### Task details
Write out each line below exactly as it appears.

[Start of section]

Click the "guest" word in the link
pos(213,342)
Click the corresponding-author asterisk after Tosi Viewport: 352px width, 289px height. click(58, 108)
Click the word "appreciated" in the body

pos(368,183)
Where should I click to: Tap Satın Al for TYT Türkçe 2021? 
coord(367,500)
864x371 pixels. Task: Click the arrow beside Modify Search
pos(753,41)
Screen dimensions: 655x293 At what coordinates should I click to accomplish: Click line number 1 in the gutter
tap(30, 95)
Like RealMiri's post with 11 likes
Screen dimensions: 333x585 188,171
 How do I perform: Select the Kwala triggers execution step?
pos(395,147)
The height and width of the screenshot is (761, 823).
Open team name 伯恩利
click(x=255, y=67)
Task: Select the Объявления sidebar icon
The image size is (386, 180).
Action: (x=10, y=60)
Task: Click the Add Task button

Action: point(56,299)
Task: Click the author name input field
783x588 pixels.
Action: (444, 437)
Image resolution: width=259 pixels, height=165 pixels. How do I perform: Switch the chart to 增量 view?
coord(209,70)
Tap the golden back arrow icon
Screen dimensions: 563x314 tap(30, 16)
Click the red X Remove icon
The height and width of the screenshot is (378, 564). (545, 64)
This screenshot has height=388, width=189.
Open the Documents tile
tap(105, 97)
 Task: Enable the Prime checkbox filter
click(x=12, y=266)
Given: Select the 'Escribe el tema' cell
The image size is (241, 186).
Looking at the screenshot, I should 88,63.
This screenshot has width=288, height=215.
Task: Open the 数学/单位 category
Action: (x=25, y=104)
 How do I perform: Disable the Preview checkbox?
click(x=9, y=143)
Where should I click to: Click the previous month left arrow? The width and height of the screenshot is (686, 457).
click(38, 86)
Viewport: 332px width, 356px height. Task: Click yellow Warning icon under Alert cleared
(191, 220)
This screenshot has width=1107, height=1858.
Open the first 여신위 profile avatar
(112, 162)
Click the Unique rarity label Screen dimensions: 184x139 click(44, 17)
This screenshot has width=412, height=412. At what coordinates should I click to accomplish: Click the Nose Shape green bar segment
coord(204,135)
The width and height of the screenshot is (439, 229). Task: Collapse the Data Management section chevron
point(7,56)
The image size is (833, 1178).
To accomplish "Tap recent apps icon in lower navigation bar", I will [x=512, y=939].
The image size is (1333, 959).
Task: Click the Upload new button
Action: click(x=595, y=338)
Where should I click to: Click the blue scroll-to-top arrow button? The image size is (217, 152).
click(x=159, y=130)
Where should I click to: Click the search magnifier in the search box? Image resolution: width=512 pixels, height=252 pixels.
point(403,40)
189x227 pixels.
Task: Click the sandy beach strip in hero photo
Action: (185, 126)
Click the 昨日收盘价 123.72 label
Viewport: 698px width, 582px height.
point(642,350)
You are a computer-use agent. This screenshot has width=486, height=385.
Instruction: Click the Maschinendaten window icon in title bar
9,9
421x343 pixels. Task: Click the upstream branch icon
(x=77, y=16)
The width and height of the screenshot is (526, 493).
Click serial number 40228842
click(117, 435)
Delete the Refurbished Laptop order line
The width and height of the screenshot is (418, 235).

[End of section]

### Your solution
Click the "guest" word in the link
pos(213,342)
Click the corresponding-author asterisk after Tosi Viewport: 352px width, 289px height. click(58, 108)
Click the word "appreciated" in the body

pos(368,183)
Where should I click to: Tap Satın Al for TYT Türkçe 2021? 
coord(367,500)
864x371 pixels. Task: Click the arrow beside Modify Search
pos(753,41)
Screen dimensions: 655x293 At what coordinates should I click to accomplish: Click line number 1 in the gutter
tap(30, 95)
Like RealMiri's post with 11 likes
Screen dimensions: 333x585 188,171
 How do I perform: Select the Kwala triggers execution step?
pos(395,147)
The height and width of the screenshot is (761, 823).
Open team name 伯恩利
click(x=255, y=67)
Task: Select the Объявления sidebar icon
The image size is (386, 180).
Action: (x=10, y=60)
Task: Click the Add Task button

Action: point(56,299)
Task: Click the author name input field
783x588 pixels.
Action: (444, 437)
Image resolution: width=259 pixels, height=165 pixels. How do I perform: Switch the chart to 增量 view?
coord(209,70)
Tap the golden back arrow icon
Screen dimensions: 563x314 tap(30, 16)
Click the red X Remove icon
The height and width of the screenshot is (378, 564). (545, 64)
This screenshot has height=388, width=189.
Open the Documents tile
tap(105, 97)
 Task: Enable the Prime checkbox filter
click(x=12, y=266)
Given: Select the 'Escribe el tema' cell
The image size is (241, 186).
Looking at the screenshot, I should 88,63.
This screenshot has width=288, height=215.
Task: Open the 数学/单位 category
Action: (x=25, y=104)
 How do I perform: Disable the Preview checkbox?
click(x=9, y=143)
Where should I click to: Click the previous month left arrow? The width and height of the screenshot is (686, 457).
click(38, 86)
Viewport: 332px width, 356px height. Task: Click yellow Warning icon under Alert cleared
(191, 220)
This screenshot has width=1107, height=1858.
Open the first 여신위 profile avatar
(112, 162)
Click the Unique rarity label Screen dimensions: 184x139 click(44, 17)
This screenshot has width=412, height=412. At what coordinates should I click to accomplish: Click the Nose Shape green bar segment
coord(204,135)
The width and height of the screenshot is (439, 229). Task: Collapse the Data Management section chevron
point(7,56)
The image size is (833, 1178).
To accomplish "Tap recent apps icon in lower navigation bar", I will [x=512, y=939].
The image size is (1333, 959).
Task: Click the Upload new button
Action: click(x=595, y=338)
Where should I click to: Click the blue scroll-to-top arrow button? The image size is (217, 152).
click(x=159, y=130)
Where should I click to: Click the search magnifier in the search box? Image resolution: width=512 pixels, height=252 pixels.
point(403,40)
189x227 pixels.
Task: Click the sandy beach strip in hero photo
Action: (185, 126)
Click the 昨日收盘价 123.72 label
Viewport: 698px width, 582px height.
point(642,350)
You are a computer-use agent. This screenshot has width=486, height=385.
Instruction: Click the Maschinendaten window icon in title bar
9,9
421x343 pixels. Task: Click the upstream branch icon
(x=77, y=16)
The width and height of the screenshot is (526, 493).
Click serial number 40228842
click(117, 435)
Delete the Refurbished Laptop order line
The width and height of the screenshot is (418, 235).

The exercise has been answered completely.